I would never touch a nine or a 10. I actually prefer 11s or 12s, and at one time used 13s. Especially for slide, I prefer really heavy strings. And I also prefer playing without a pick, because I don’t want to have to think about it.”

Peter Green - guitarpalyer.com

This quote gives us a good idea and let’s us know that throughout his career Peter did go for a bigger string for a thicker tone and a more dynamic feel.

This, of course, leaves things very open-ended so we can only estimate what he would use or what he did use, for this we will refer to our fellow guest blogger here at Strings Direct the Happy BluesMan, he has a great piece here that encapsulates the spirit of Peter Green’s tone and string choice:

“Happy BluesMan - Strings

Unlike many of the players that I have covered in my ‘Sound Like Series‘ so far, guitarists have placed much less focus on the strings that Peter Green used. There is speculation that Green used quite heavy gauge strings – possibly as heavy as .012. There is also some speculation that he raised his pickup height much higher than other players, which allowed him to play thinner strings, but make them sound like they were heavier.
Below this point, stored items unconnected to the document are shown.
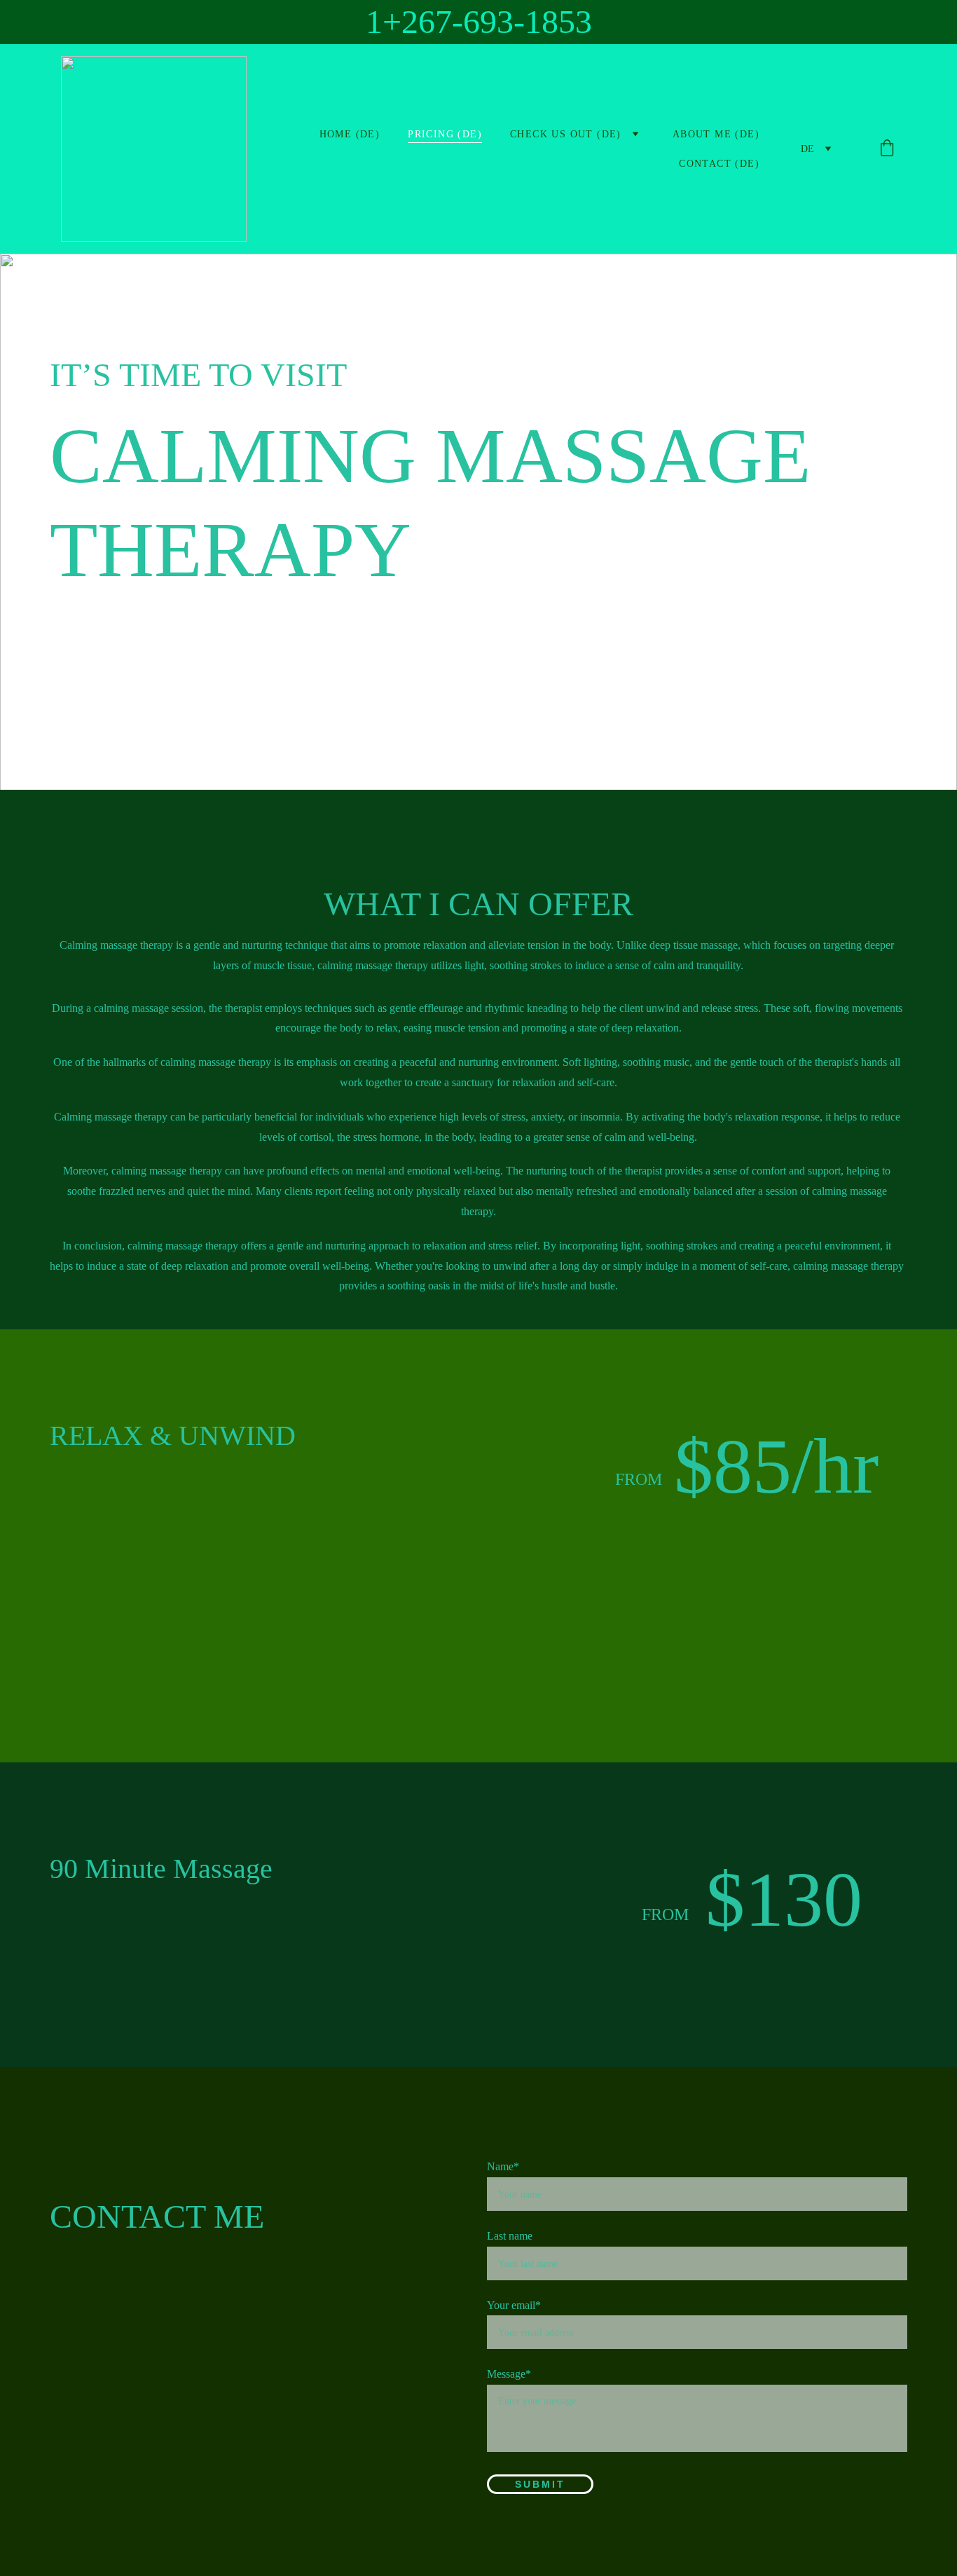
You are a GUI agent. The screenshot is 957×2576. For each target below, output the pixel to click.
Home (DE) (349, 134)
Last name (509, 2236)
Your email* (514, 2305)
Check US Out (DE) (565, 134)
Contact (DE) (719, 163)
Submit (540, 2484)
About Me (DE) (716, 134)
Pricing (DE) (445, 134)
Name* (503, 2166)
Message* (509, 2374)
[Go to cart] (887, 149)
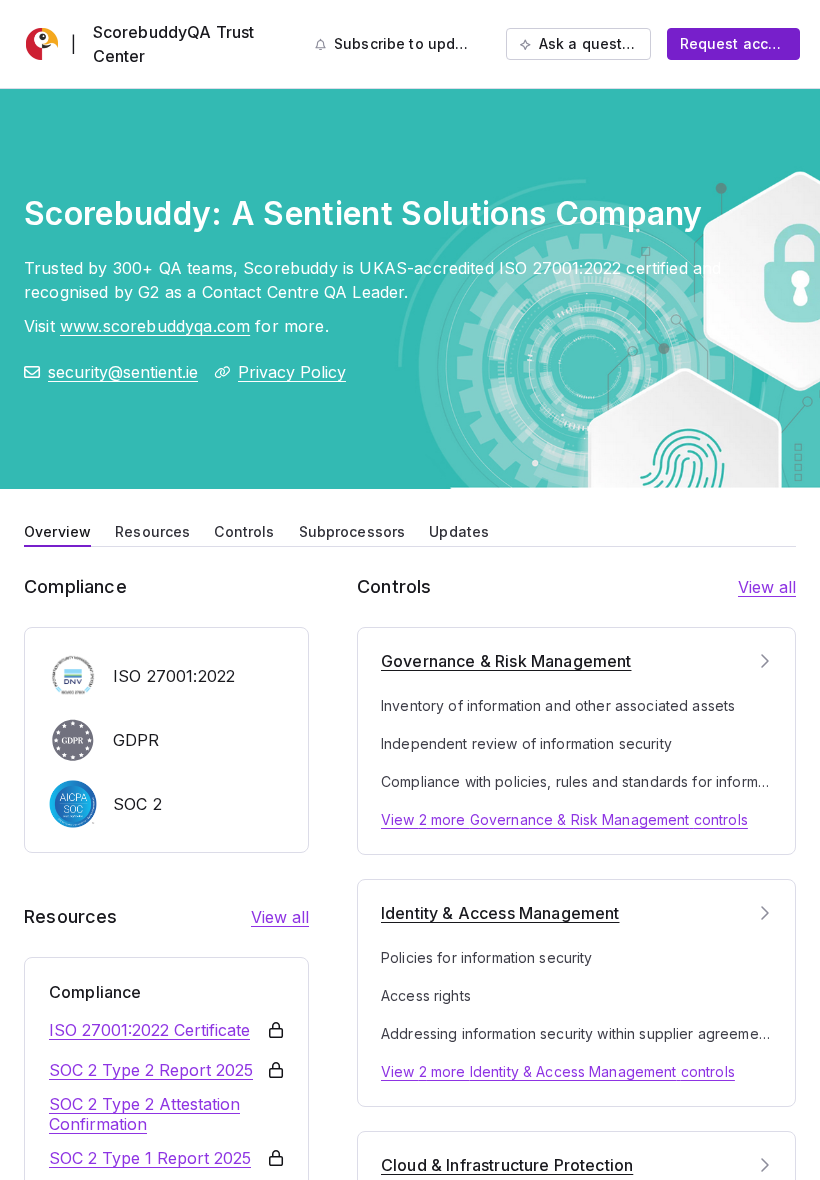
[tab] (57, 530)
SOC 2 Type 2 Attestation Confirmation (144, 1114)
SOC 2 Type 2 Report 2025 (151, 1070)
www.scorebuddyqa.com (155, 326)
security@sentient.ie (123, 372)
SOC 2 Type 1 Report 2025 (150, 1158)
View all (280, 917)
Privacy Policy (292, 372)
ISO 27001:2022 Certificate (149, 1030)
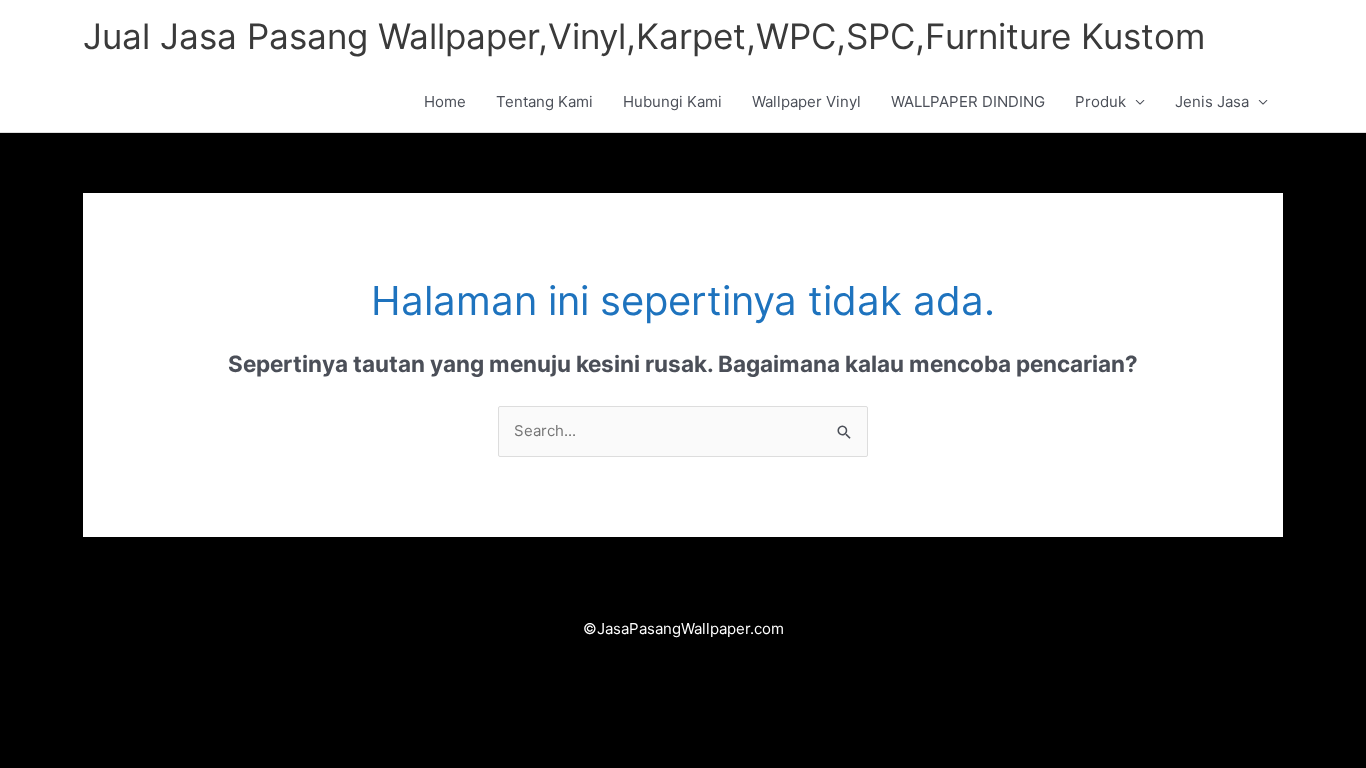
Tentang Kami (544, 101)
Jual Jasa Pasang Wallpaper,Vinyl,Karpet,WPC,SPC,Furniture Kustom (644, 36)
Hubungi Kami (672, 101)
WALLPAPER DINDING (968, 101)
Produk (1100, 101)
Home (445, 101)
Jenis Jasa (1212, 101)
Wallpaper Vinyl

However there doesn’t seem to be any concrete evidence of either of these theories.

So when it comes to choosing strings, I would focus on using the gauge that allows you to play at your best. Given that Green doesn’t play fast, but does favour big soaring bends and long sustaining notes – it might be worth opting for a slightly heavier gauge of string. But I wouldn’t worry about it too much. Some different brands and gauges I would recommend are as follows:

DR Pure Blues (.010-.046)
Ernie Ball Classic Rock N’ Roll (.010-.046)

Experiment with a few different brands and gauges until you find what works best for you.”